Please copy each of the rows below word for word.

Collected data
────────

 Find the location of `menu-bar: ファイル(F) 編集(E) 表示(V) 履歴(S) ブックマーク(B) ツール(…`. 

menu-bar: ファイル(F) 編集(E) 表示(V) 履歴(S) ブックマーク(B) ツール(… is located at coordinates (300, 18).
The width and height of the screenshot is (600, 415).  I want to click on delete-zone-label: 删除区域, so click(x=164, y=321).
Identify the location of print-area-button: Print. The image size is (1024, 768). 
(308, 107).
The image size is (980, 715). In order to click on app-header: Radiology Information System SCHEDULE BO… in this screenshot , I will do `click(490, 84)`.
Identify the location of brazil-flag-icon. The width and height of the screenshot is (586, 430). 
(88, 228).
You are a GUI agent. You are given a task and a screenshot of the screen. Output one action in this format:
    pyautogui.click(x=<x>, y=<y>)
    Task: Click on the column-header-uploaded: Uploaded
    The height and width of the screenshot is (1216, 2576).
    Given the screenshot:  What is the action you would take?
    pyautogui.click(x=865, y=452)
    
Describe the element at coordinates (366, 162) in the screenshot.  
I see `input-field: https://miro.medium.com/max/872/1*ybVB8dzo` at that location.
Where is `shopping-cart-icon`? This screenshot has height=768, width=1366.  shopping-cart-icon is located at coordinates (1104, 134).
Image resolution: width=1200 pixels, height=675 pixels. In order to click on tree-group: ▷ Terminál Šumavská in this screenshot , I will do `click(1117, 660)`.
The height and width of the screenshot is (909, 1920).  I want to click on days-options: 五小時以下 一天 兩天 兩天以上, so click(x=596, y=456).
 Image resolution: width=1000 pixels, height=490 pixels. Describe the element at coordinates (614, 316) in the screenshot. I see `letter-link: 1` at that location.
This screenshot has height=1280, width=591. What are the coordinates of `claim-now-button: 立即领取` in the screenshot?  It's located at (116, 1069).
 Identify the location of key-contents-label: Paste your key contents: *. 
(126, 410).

────────

Problem solution:
 Find the location of `menu-bar: ファイル(F) 編集(E) 表示(V) 履歴(S) ブックマーク(B) ツール(…`. 

menu-bar: ファイル(F) 編集(E) 表示(V) 履歴(S) ブックマーク(B) ツール(… is located at coordinates (300, 18).
The width and height of the screenshot is (600, 415).  I want to click on delete-zone-label: 删除区域, so click(x=164, y=321).
Identify the location of print-area-button: Print. The image size is (1024, 768). 
(308, 107).
The image size is (980, 715). In order to click on app-header: Radiology Information System SCHEDULE BO… in this screenshot , I will do `click(490, 84)`.
Identify the location of brazil-flag-icon. The width and height of the screenshot is (586, 430). 
(88, 228).
You are a GUI agent. You are given a task and a screenshot of the screen. Output one action in this format:
    pyautogui.click(x=<x>, y=<y>)
    Task: Click on the column-header-uploaded: Uploaded
    The height and width of the screenshot is (1216, 2576).
    Given the screenshot:  What is the action you would take?
    pyautogui.click(x=865, y=452)
    
Describe the element at coordinates (366, 162) in the screenshot.  
I see `input-field: https://miro.medium.com/max/872/1*ybVB8dzo` at that location.
Where is `shopping-cart-icon`? This screenshot has height=768, width=1366.  shopping-cart-icon is located at coordinates (1104, 134).
Image resolution: width=1200 pixels, height=675 pixels. In order to click on tree-group: ▷ Terminál Šumavská in this screenshot , I will do `click(1117, 660)`.
The height and width of the screenshot is (909, 1920).  I want to click on days-options: 五小時以下 一天 兩天 兩天以上, so click(x=596, y=456).
 Image resolution: width=1000 pixels, height=490 pixels. Describe the element at coordinates (614, 316) in the screenshot. I see `letter-link: 1` at that location.
This screenshot has height=1280, width=591. What are the coordinates of `claim-now-button: 立即领取` in the screenshot?  It's located at (116, 1069).
 Identify the location of key-contents-label: Paste your key contents: *. 
(126, 410).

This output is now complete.